Dubois explica, então, como as perspectivas simbólicas da fotografia não conseguem contornar o fato de na produção da imagem técnica, apesar dos recortes, construções e códigos, algo existiu. Ou seja, a foto é traço de um real, “atesta a existência (mas não o sentido) de uma realidade” (DUBOIS, 2008, p. 52).

Contudo, como explica Merleau-Ponty (2006, p. 18), “porque estamos no mundo, estamos condenados ao sentido”… Mesmo compreendendo essa manobra referencial que o ato fotográfico produz, não podemos deixar de nos interrogar como essas imagens significam, em especial no contexto de sua utilização, mais do que de sua produção. Nesse sentido, apesar de indiciária, a fotografia não abandona nunca por completo sua dimensão simbólica.

A homepage do UOL em 18 de setembro, momentos após a leitura do voto de Celso de Mello, estampou como sua manchete principal “STF retoma julgamento do mensalão”. Logo abaixo, uma foto do ministro decano sorrindo tem a seguinte legenda: “STF não pode submeter-se à vontade da maioria”. Ao lado direito da imagem, outros títulos consolidam o clima de velório: “novo julgamento do mensalão deve ficar para 2014”; “Toffoli já havia falado em demora de 2 anos”; “condenada quer reduzir pena em 3 anos”. Apesar da explicitação de um posicionamento valorativo em relação ao tema, o portal não abandona o espírito democrático ao chamar o leitor a votar (tal qual os ilustres ministros).

Evidentemente, a foto escolhida para representar Celso de Mello não pode ser considerada uma “representação objetiva” do ministro, uma vez que abandonamos a ilusão mimética conforme criticada por Dubois. Do ponto de vista indicial, algo esteve lá, um real é referenciado; entretanto, o sentido da imagem não pode ser extraído disso o que se faz traço do real. O sentido está para além do ato fotográfico, mas funda-se em seu efeito de realidade para constituir-se. Que o ministro riu, parece indiscutível; o sentido da risada não pode, evidentemente, ser depreendida do ato puro da captação da imagem. É o contexto de utilização da foto do ponto de vista editorial que nos ajuda a compreender o que ela significa. A imagem sugere um ministro “rindo da cara das maiorias”, estas mesmas cujos desejos foram contrariados pelo seu voto impopular. Demonstra sua pretensa satisfação com o aceite dos embargos infringentes e a já proclamada absolvição dos envolvidos no “maior esquema de corrupção da história do país”. Lembra a emblemática revolta de Eneias Carneiro, em uma de suas anedótica vinhetas em campanhas eleitorais: “Estão rindo de que? De quem? Eu não estou rindo!”.
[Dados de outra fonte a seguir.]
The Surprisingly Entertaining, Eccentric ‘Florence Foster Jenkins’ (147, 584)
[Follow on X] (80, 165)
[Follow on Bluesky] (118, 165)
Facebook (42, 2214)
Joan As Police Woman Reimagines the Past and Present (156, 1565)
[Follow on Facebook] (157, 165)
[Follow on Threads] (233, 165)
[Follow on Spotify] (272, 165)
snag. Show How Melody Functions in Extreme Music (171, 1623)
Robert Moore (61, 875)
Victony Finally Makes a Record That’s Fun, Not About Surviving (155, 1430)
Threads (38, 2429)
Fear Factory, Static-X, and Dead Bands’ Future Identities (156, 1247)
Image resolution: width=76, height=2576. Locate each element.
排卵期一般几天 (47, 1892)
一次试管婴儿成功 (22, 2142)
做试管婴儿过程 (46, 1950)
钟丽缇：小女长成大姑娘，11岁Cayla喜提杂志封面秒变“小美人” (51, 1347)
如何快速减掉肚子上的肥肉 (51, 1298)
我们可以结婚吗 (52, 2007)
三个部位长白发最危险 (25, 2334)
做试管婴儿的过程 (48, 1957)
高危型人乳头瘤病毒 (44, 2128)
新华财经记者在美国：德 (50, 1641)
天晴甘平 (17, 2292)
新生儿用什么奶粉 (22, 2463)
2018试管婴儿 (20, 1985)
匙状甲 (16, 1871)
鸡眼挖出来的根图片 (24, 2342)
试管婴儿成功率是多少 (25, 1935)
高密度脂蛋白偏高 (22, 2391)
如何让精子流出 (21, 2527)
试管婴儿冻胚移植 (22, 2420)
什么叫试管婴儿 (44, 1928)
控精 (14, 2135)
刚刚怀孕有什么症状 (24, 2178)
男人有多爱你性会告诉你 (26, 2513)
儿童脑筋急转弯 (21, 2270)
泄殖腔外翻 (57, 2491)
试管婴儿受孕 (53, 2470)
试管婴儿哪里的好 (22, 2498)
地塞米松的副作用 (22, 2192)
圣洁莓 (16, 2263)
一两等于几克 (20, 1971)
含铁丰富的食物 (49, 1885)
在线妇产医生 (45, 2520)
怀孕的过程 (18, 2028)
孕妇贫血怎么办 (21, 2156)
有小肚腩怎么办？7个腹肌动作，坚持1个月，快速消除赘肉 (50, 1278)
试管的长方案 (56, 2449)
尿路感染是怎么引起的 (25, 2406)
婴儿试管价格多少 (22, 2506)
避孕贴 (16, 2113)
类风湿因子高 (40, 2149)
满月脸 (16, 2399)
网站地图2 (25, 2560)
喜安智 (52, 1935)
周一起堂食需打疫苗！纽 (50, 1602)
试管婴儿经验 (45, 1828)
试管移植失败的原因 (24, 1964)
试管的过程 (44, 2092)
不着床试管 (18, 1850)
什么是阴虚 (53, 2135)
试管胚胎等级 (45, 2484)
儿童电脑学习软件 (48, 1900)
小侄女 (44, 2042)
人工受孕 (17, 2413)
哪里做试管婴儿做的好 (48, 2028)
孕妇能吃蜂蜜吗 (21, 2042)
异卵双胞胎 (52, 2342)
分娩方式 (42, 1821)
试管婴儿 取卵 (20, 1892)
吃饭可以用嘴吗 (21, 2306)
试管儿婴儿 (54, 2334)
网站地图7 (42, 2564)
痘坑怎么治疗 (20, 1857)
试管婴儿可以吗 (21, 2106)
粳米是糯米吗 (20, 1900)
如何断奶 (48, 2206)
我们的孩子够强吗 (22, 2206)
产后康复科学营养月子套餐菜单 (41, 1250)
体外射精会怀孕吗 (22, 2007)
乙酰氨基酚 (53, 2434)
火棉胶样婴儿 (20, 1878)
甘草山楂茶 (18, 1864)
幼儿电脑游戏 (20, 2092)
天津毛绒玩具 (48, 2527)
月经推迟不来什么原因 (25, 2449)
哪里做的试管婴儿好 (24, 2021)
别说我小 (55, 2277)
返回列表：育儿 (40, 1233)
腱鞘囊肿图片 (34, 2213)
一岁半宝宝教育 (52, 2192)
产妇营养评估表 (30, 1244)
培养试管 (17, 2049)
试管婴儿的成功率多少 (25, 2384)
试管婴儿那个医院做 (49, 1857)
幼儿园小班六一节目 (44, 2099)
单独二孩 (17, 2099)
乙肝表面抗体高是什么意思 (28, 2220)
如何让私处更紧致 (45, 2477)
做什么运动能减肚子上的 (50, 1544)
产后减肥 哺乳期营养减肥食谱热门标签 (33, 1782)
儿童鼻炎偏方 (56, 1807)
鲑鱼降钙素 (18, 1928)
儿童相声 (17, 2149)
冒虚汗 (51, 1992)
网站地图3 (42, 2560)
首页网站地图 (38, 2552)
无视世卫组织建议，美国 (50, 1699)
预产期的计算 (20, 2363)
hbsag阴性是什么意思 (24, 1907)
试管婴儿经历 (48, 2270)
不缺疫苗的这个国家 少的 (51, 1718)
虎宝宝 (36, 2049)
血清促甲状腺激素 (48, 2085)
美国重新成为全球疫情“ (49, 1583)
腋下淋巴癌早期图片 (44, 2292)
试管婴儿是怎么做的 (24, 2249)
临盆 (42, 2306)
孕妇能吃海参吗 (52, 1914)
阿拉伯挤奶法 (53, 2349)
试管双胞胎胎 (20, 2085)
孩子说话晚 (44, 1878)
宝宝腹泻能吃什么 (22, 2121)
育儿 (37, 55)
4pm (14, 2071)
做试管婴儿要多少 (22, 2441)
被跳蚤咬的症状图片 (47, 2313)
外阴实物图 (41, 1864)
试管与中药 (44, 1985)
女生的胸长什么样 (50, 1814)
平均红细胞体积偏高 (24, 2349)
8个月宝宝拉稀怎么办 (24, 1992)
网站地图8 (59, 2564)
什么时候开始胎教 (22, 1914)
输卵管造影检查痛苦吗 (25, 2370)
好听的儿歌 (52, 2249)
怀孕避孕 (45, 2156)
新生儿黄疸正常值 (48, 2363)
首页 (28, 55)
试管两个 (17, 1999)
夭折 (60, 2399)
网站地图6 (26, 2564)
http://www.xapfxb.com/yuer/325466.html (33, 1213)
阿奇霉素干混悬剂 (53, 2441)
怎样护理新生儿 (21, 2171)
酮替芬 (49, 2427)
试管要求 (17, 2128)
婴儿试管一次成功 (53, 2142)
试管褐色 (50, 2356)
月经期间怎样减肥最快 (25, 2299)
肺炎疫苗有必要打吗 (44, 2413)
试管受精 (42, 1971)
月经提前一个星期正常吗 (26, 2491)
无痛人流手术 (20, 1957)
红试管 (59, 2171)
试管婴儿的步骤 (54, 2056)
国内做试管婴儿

Não queremos sugerir, de maneira ingênua, que a mídia tenha força determinante sobre a opinião pública. Entretanto, é patente a relação que enreda o posicionamento midiático e as expectativas do público. Não é de se surpreender que no ciber-tribunal do UOL, a porcentagem de leitores contra a decisão do STF atinja 89,18%, mesmo que o Datafolha tenha apontado, em manchete destacada algumas horas antes, que 55% dos paulistanos eram contra o novo julgamento. Seja porque a cobertura já enviesa a opinião dos leitores, seja porque o próprio veículo é escolhido pelos leitores por conta de suas posições (ou ainda, um pouco de cada coisa), não é possível crer que a diferença entre as porcentagens se deem apenas por erro amostral. E ainda, se as enquetes não têm propriamente valor estatístico, ao que elas servem, senão para reafirmar e legitimar pela vox populi convicções sustentadas antecipadamente pelo veículo?